Speaking for the powerless and the forgotten.
Supported by Free Media Online, the Silenced Refugees website and online museum will attempt to recover the voices of hundreds of thousands of Poles and members of many other nationalities arrested by the Soviets after Russia had invaded and occupied eastern Poland in 1939 while the Soviet regime was in alliance with Nazi Germany.
Thousands were executed; many more were deported from their homes in horrible conditions to forced labor camps and collective farms where more died from hunger, illness, and maltreatment. Some of the Polish slave laborers managed to leave the Soviet Union in 1942 after Stalin had released them following Hitler’s attack on Russia. They became refugees in the West, but their stories still could not be told.

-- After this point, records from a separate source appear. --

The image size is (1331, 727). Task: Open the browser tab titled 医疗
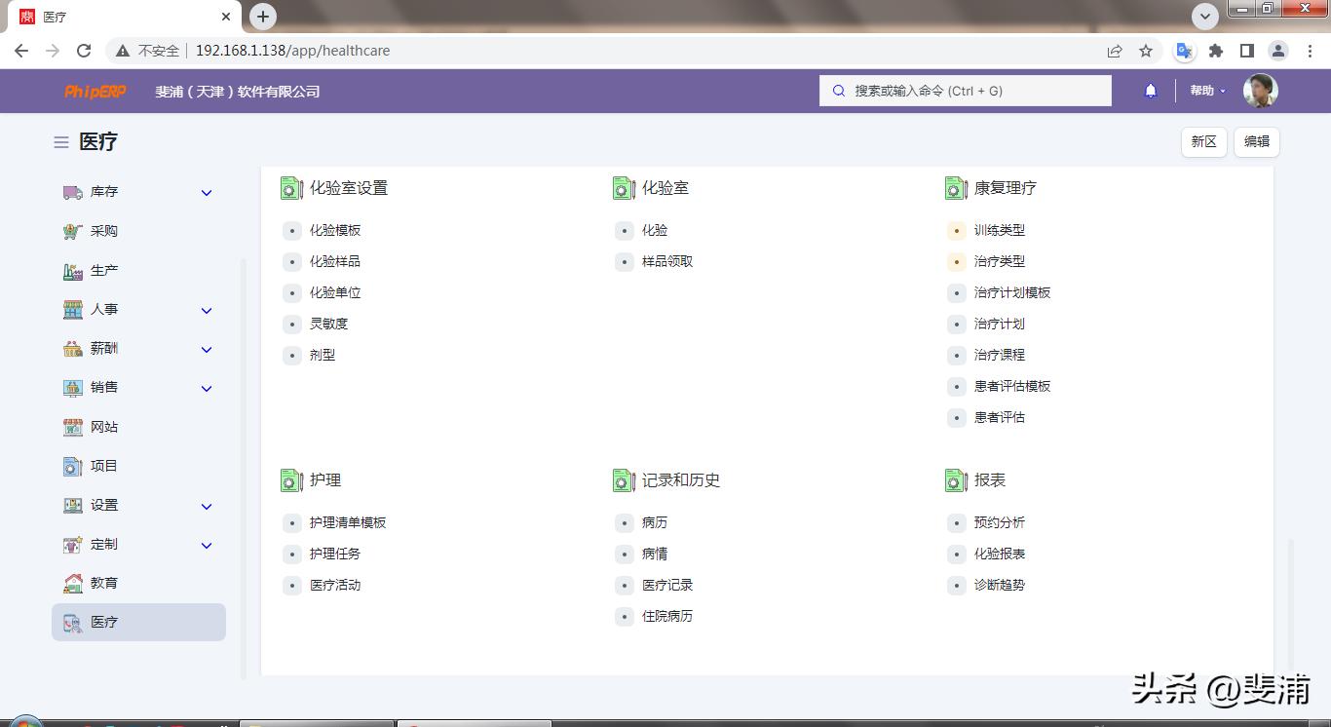tap(127, 17)
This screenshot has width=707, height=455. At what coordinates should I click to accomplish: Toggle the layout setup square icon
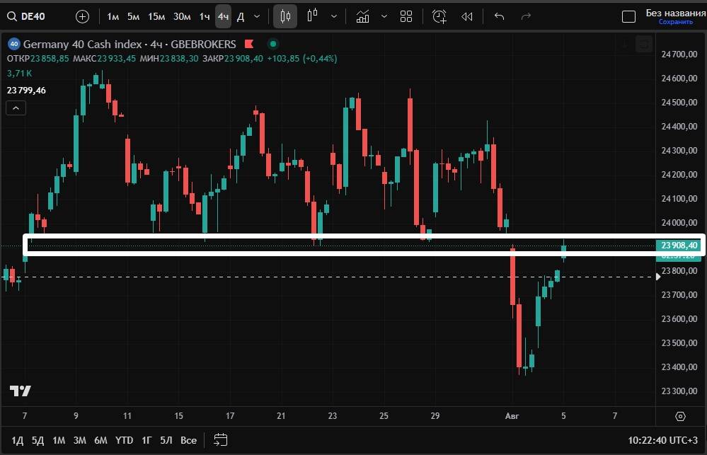point(628,16)
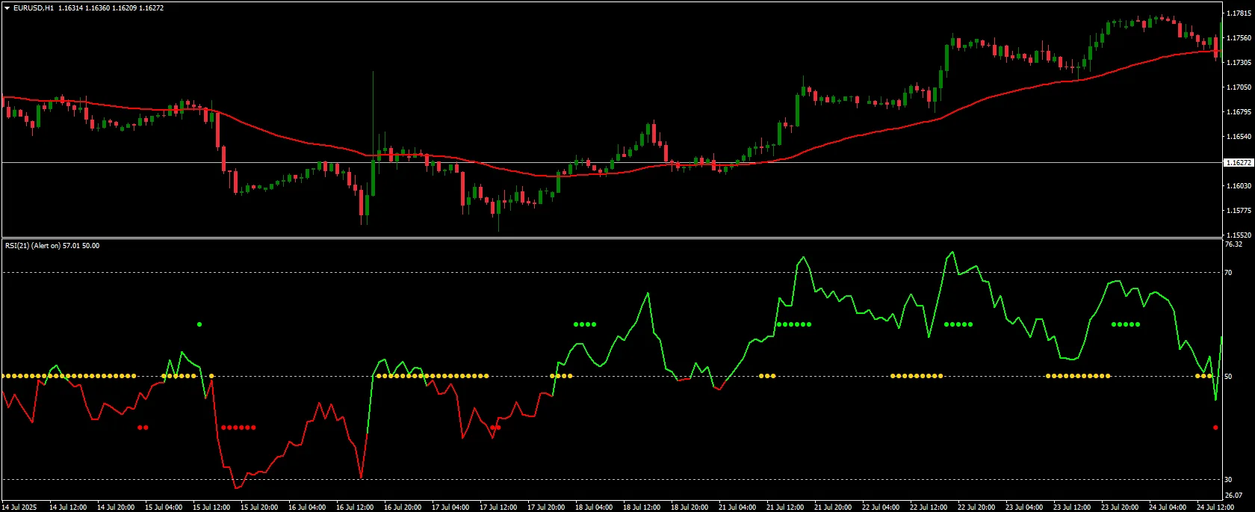Viewport: 1255px width, 512px height.
Task: Click the pair of red dots near 15 Jul 04:00
Action: click(x=143, y=428)
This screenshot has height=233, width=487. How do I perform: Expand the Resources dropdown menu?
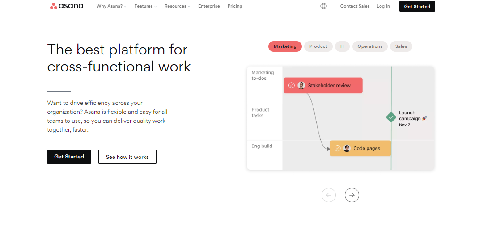(x=177, y=6)
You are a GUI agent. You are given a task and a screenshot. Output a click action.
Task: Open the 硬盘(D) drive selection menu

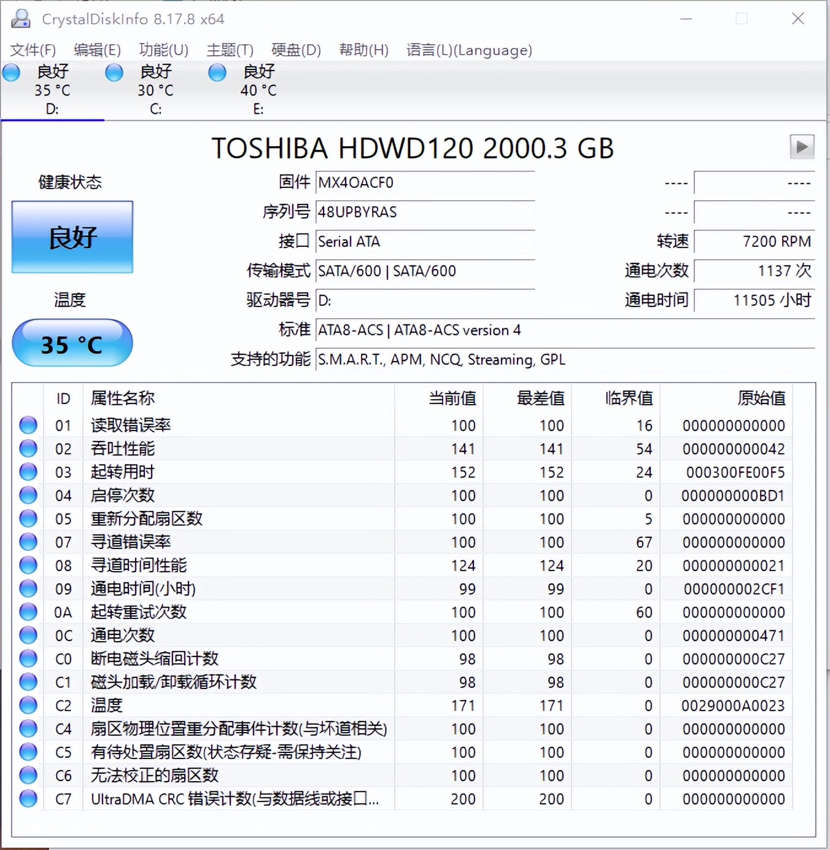pos(296,50)
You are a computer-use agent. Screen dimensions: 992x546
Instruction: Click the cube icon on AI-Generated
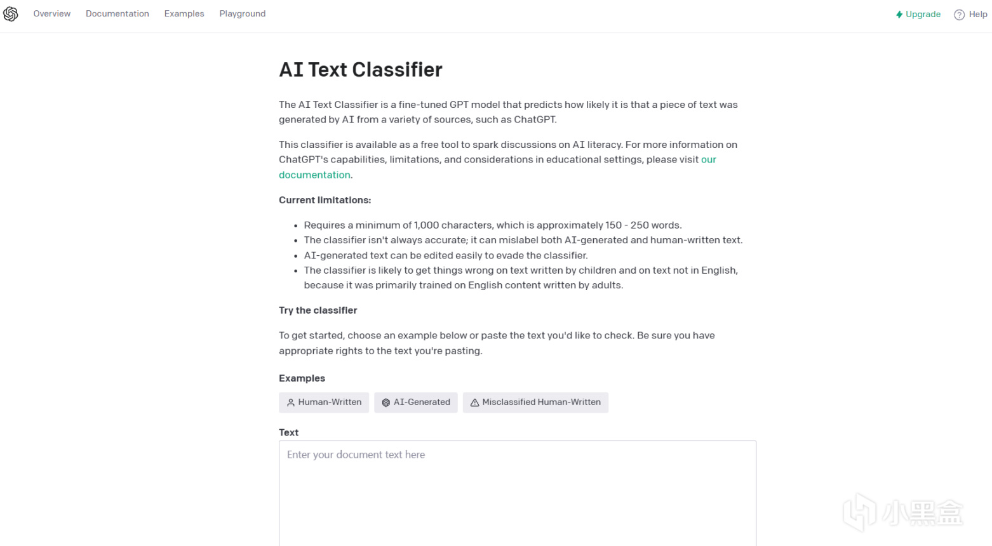(385, 403)
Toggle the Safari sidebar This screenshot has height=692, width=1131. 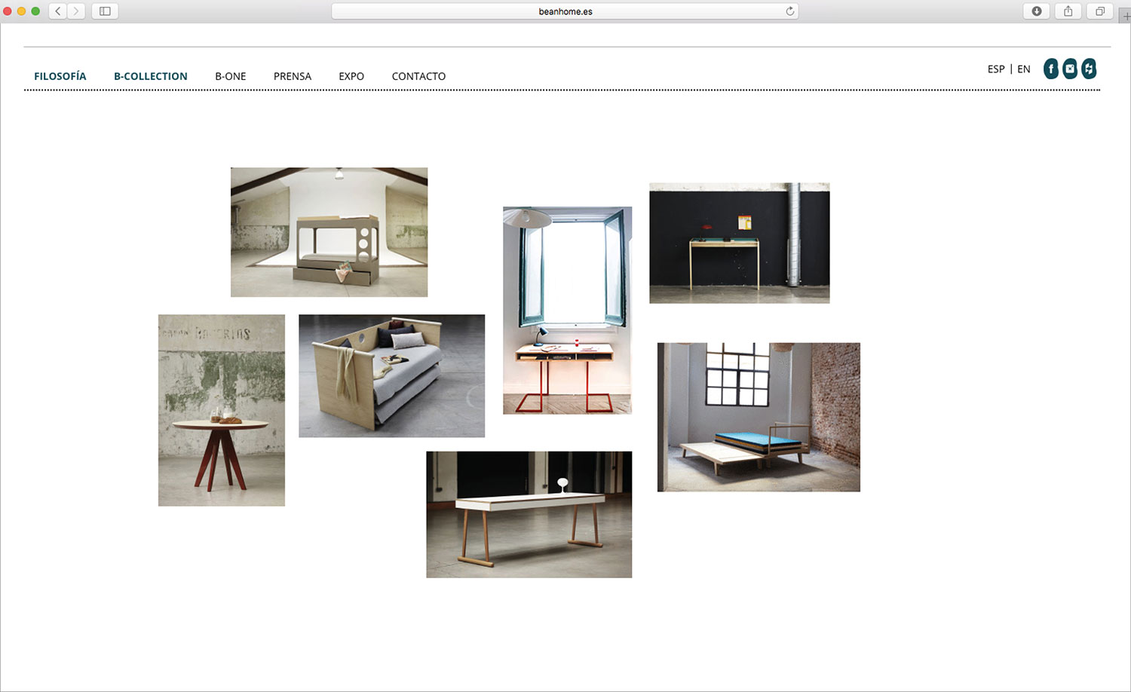tap(105, 11)
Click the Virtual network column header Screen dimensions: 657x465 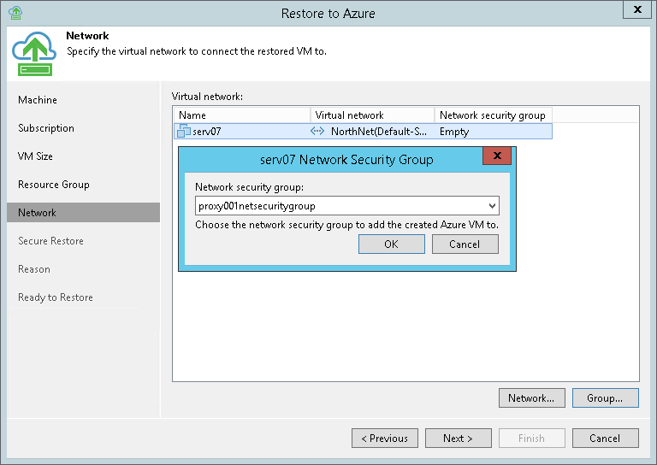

The U.S. administration of President Franklin D. Roosevelt, eager to preserve its military alliance with Stalin, used propaganda and disinformation in press releases and Voice of America radio broadcasts to paint a deceptive picture of Polish soldiers and civilians evacuated from Russia. After the war, the vast majority of refugees chose not to return to Soviet-dominated communist-ruled Poland where they would risk imprisonment and persecution. The effects of Soviet and Western wartime and post-war propaganda and censorship can be seen even today. Our mission is to bring to light the real story of Poland’s silenced refugees from Russia.